Il 20 e 21 settembre lo Yacht Club ospita esperti di 30 Paesi per discutere sostenibilità, IA, biodiversità e futuro dei porti turistici.

Come saranno i porti turistici del futuro? Più intelligenti, sostenibili, connessi e capaci di rispondere alle nuove esigenze del mondo dei superyacht. È questo il tema centrale della sesta edizione del Monaco Smart & Sustainable Marina Rendezvous, in programma il 20 e 21 settembre allo Yacht Club de Monaco.
Organizzato da M3 Monaco, società specializzata nella progettazione e gestione di marine, yacht club e scuole di vela, l’evento riunirà gestori di porti turistici, investitori, architetti, cantieri navali, aziende tecnologiche e professionisti provenienti da 30 Paesi. L’obiettivo è individuare soluzioni concrete per ripensare le infrastrutture portuali in un settore in piena trasformazione.
Il momento è particolarmente favorevole. Secondo i dati dell’International Boat Industry, nel mondo sono attualmente in corso investimenti per oltre un miliardo di euro destinati alla realizzazione o all’ammodernamento delle marine, spinti dalla crescente domanda di posti barca e di servizi dedicati ai grandi yacht.
Durante le due giornate si parlerà dei temi che stanno cambiando il settore: decarbonizzazione, tutela della biodiversità marina, intelligenza artificiale, cybersicurezza, nuovi materiali da costruzione, produzione di energia, resilienza ai cambiamenti climatici e nuovi modelli di finanziamento delle infrastrutture portuali.
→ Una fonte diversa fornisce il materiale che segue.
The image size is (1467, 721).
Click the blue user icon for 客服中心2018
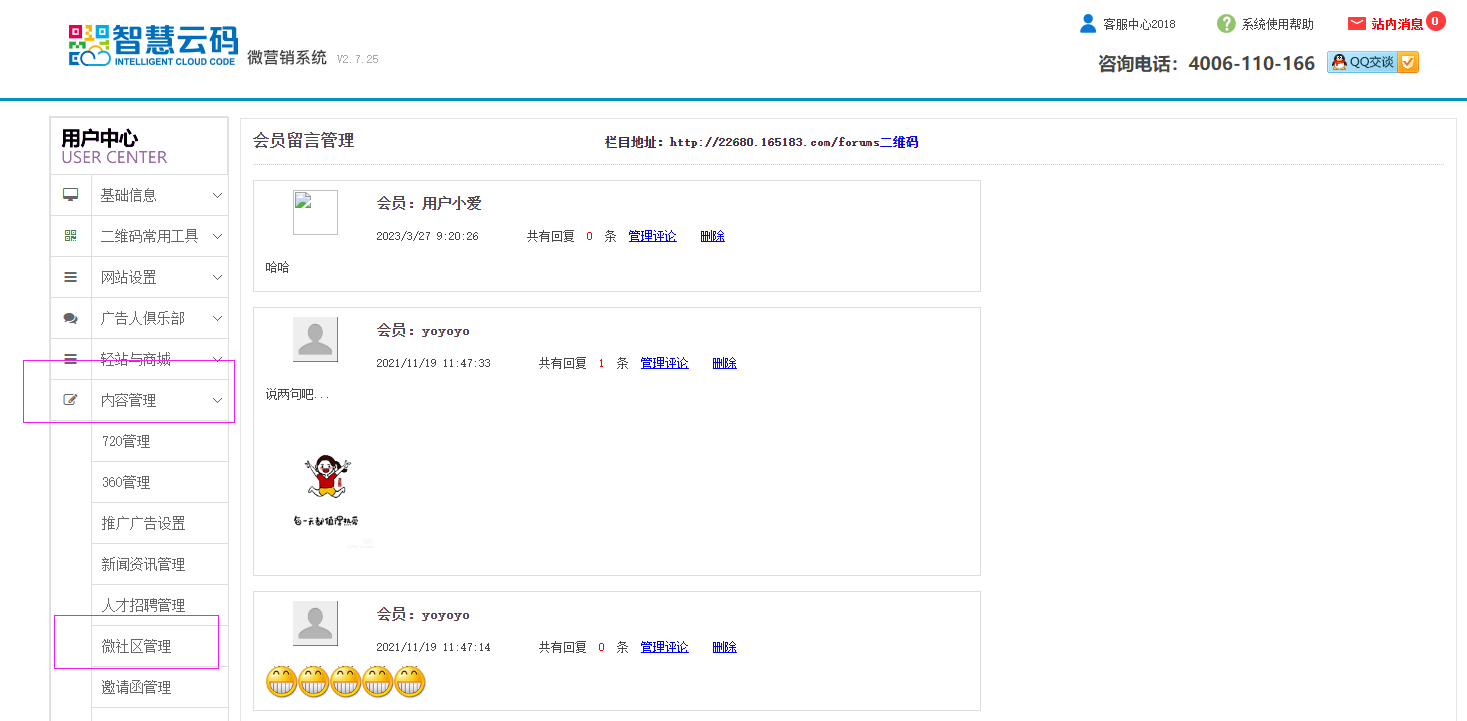click(x=1088, y=24)
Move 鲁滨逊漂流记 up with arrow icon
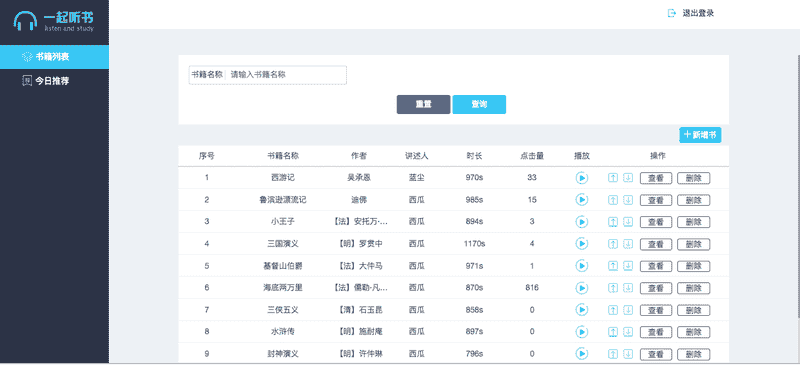The width and height of the screenshot is (800, 365). tap(613, 200)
Il programma prevede conferenze, tavole rotonde, presentazioni di progetti innovativi e incontri tra operatori del settore. Saranno inoltre presentate decine di soluzioni tecnologiche e architettoniche pensate per rendere i porti turistici più efficienti, sostenibili e integrati con il territorio.
La manifestazione si concluderà con i Monaco Smart & Sustainable Marina Awards, che premieranno i progetti più innovativi capaci di contribuire alla realizzazione delle marine del futuro.
L’evento si inserisce nella strategia con cui Monaco punta a consolidare il proprio ruolo di capitale internazionale dello yachting, promuovendo un modello di sviluppo che coniuga innovazione tecnologica, tutela dell’ambiente ed eccellenza dei servizi.